*Your instructions*: Looking at the listing below, retype exactly the lines starting at the one containing "Instruction: Tap the" and ending at the one containing "This screenshot has height=640, width=1089.", both included, and nothing else.

*Entries supplied*:
────────

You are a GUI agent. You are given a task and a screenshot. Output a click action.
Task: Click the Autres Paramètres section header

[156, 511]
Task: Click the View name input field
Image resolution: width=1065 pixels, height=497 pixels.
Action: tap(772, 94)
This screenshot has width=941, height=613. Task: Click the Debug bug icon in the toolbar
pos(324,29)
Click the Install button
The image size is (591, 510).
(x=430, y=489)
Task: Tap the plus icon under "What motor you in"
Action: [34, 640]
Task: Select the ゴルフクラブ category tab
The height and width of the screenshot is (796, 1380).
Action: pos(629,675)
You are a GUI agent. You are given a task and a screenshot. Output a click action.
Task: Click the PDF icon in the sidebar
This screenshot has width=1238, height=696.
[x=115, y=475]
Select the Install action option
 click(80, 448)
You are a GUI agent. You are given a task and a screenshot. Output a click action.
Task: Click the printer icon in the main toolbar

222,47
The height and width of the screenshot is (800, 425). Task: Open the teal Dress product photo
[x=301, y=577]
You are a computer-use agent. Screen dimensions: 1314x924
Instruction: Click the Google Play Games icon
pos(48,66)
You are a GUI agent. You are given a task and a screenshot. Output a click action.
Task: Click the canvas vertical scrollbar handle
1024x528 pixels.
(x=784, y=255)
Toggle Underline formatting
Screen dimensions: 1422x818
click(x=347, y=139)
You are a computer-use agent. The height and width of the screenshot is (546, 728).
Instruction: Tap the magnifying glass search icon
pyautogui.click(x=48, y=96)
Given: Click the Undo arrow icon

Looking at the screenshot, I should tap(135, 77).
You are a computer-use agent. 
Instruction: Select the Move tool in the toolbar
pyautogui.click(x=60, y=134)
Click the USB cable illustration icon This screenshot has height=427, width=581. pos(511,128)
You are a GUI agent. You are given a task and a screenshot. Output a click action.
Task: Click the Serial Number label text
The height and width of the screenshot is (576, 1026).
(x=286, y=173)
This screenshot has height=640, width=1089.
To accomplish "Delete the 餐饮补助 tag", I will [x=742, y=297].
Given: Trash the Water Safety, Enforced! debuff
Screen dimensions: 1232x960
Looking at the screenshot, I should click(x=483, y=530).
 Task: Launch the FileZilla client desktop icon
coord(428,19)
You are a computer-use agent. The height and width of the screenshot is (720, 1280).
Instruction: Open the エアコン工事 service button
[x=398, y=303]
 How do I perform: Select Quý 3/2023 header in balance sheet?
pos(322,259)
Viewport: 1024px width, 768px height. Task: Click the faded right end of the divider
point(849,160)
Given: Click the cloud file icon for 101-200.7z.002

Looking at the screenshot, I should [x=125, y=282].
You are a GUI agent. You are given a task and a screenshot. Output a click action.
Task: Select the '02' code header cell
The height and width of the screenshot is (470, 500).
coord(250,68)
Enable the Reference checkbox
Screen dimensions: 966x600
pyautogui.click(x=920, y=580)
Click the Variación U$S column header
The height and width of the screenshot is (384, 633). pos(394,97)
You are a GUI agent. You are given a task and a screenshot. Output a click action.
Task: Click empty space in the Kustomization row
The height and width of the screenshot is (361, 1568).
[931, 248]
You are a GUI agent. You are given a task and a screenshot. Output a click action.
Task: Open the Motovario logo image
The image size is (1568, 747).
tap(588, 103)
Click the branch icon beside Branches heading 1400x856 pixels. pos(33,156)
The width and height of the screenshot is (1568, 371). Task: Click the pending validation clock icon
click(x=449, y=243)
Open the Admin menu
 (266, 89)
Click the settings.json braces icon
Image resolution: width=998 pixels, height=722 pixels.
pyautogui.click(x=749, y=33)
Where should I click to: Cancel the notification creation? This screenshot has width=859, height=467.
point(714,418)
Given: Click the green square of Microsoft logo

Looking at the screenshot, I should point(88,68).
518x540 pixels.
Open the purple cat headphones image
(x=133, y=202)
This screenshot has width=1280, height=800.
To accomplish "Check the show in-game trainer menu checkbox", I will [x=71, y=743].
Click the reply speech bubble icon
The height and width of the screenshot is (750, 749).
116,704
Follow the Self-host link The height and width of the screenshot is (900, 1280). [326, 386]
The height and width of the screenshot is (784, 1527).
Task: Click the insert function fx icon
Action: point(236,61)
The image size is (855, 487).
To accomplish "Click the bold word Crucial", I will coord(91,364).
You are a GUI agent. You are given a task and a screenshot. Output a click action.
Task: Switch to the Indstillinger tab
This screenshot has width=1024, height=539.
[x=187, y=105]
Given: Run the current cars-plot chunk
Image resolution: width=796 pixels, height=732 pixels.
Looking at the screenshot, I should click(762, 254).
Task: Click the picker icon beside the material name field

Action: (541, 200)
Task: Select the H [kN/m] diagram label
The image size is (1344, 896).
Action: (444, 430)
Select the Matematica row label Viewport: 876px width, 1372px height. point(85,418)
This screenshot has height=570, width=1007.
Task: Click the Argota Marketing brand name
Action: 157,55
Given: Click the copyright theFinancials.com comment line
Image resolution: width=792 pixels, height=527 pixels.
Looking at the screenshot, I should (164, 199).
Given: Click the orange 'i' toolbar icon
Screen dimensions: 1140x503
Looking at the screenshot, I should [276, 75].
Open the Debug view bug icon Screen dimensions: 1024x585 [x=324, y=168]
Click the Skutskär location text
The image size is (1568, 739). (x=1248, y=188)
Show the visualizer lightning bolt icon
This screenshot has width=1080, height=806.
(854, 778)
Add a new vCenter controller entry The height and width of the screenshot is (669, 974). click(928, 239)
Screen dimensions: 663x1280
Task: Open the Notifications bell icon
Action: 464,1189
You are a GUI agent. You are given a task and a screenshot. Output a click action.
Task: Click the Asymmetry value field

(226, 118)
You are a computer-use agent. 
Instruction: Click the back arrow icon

────────

*Result of this exercise*:
Instruction: Tap the magnifying glass search icon
pyautogui.click(x=48, y=96)
Given: Click the Undo arrow icon

Looking at the screenshot, I should tap(135, 77).
You are a computer-use agent. 
Instruction: Select the Move tool in the toolbar
pyautogui.click(x=60, y=134)
Click the USB cable illustration icon This screenshot has height=427, width=581. pos(511,128)
You are a GUI agent. You are given a task and a screenshot. Output a click action.
Task: Click the Serial Number label text
The height and width of the screenshot is (576, 1026).
(x=286, y=173)
This screenshot has height=640, width=1089.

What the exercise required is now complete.